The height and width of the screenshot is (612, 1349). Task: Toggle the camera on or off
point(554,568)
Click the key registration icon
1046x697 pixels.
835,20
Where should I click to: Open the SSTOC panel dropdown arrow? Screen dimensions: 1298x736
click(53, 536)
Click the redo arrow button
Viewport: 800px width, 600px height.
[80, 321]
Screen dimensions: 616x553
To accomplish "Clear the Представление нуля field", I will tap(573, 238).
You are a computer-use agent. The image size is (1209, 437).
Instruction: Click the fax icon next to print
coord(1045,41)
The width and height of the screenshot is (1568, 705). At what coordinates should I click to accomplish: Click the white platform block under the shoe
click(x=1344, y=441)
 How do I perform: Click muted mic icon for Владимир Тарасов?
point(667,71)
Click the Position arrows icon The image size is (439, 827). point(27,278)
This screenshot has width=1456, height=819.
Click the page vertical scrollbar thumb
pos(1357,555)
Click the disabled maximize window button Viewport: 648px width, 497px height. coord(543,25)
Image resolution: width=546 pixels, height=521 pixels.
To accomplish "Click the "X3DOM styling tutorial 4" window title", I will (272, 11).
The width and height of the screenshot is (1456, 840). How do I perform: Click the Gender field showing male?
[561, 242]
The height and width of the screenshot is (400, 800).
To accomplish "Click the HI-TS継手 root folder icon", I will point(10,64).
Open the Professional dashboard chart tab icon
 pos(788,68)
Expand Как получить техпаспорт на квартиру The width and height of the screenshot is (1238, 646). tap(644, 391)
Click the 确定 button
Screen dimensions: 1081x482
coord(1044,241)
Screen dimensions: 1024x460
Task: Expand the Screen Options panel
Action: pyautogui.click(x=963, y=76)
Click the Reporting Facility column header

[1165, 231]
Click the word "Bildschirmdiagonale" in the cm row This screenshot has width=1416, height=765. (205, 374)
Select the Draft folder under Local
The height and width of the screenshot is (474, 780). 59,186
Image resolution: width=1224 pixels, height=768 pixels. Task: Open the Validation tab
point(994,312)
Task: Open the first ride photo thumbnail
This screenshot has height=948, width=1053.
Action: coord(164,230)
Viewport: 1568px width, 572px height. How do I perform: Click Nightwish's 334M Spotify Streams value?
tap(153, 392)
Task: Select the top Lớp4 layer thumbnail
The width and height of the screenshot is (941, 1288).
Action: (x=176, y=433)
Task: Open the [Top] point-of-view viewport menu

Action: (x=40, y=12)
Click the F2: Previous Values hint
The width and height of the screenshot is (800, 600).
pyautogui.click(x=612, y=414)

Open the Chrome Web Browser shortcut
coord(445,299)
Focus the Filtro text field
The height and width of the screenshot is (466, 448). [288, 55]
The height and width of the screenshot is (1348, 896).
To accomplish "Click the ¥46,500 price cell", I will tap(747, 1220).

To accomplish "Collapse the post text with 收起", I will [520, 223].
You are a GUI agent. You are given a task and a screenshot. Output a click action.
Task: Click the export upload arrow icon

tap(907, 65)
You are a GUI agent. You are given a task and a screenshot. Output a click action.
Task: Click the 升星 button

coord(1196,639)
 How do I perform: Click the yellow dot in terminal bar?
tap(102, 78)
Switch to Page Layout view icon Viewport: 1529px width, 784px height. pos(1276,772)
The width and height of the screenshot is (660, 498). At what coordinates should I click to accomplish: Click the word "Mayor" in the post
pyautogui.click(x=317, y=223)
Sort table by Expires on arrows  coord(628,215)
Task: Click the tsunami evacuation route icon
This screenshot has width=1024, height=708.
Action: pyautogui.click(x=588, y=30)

> WORK REQUIRED: Word for word, restate each record in the listing.

> ANSWER TO THE EXERCISE:
The height and width of the screenshot is (612, 1349). Task: Toggle the camera on or off
point(554,568)
Click the key registration icon
1046x697 pixels.
835,20
Where should I click to: Open the SSTOC panel dropdown arrow? Screen dimensions: 1298x736
click(53, 536)
Click the redo arrow button
Viewport: 800px width, 600px height.
[80, 321]
Screen dimensions: 616x553
To accomplish "Clear the Представление нуля field", I will tap(573, 238).
You are a computer-use agent. The image size is (1209, 437).
Instruction: Click the fax icon next to print
coord(1045,41)
The width and height of the screenshot is (1568, 705). At what coordinates should I click to accomplish: Click the white platform block under the shoe
click(x=1344, y=441)
 How do I perform: Click muted mic icon for Владимир Тарасов?
point(667,71)
Click the Position arrows icon The image size is (439, 827). point(27,278)
This screenshot has width=1456, height=819.
Click the page vertical scrollbar thumb
pos(1357,555)
Click the disabled maximize window button Viewport: 648px width, 497px height. coord(543,25)
Image resolution: width=546 pixels, height=521 pixels.
To accomplish "Click the "X3DOM styling tutorial 4" window title", I will (272, 11).
The width and height of the screenshot is (1456, 840). How do I perform: Click the Gender field showing male?
[561, 242]
The height and width of the screenshot is (400, 800).
To accomplish "Click the HI-TS継手 root folder icon", I will point(10,64).
Open the Professional dashboard chart tab icon
 pos(788,68)
Expand Как получить техпаспорт на квартиру The width and height of the screenshot is (1238, 646). tap(644, 391)
Click the 确定 button
Screen dimensions: 1081x482
coord(1044,241)
Screen dimensions: 1024x460
Task: Expand the Screen Options panel
Action: pyautogui.click(x=963, y=76)
Click the Reporting Facility column header

[1165, 231]
Click the word "Bildschirmdiagonale" in the cm row This screenshot has width=1416, height=765. (205, 374)
Select the Draft folder under Local
The height and width of the screenshot is (474, 780). 59,186
Image resolution: width=1224 pixels, height=768 pixels. Task: Open the Validation tab
point(994,312)
Task: Open the first ride photo thumbnail
This screenshot has height=948, width=1053.
Action: coord(164,230)
Viewport: 1568px width, 572px height. How do I perform: Click Nightwish's 334M Spotify Streams value?
tap(153, 392)
Task: Select the top Lớp4 layer thumbnail
The width and height of the screenshot is (941, 1288).
Action: (x=176, y=433)
Task: Open the [Top] point-of-view viewport menu

Action: (x=40, y=12)
Click the F2: Previous Values hint
The width and height of the screenshot is (800, 600).
pyautogui.click(x=612, y=414)

Open the Chrome Web Browser shortcut
coord(445,299)
Focus the Filtro text field
The height and width of the screenshot is (466, 448). [288, 55]
The height and width of the screenshot is (1348, 896).
To accomplish "Click the ¥46,500 price cell", I will tap(747, 1220).

To accomplish "Collapse the post text with 收起", I will [520, 223].
You are a GUI agent. You are given a task and a screenshot. Output a click action.
Task: Click the export upload arrow icon

tap(907, 65)
You are a GUI agent. You are given a task and a screenshot. Output a click action.
Task: Click the 升星 button

coord(1196,639)
 How do I perform: Click the yellow dot in terminal bar?
tap(102, 78)
Switch to Page Layout view icon Viewport: 1529px width, 784px height. pos(1276,772)
The width and height of the screenshot is (660, 498). At what coordinates should I click to accomplish: Click the word "Mayor" in the post
pyautogui.click(x=317, y=223)
Sort table by Expires on arrows  coord(628,215)
Task: Click the tsunami evacuation route icon
This screenshot has width=1024, height=708.
Action: pyautogui.click(x=588, y=30)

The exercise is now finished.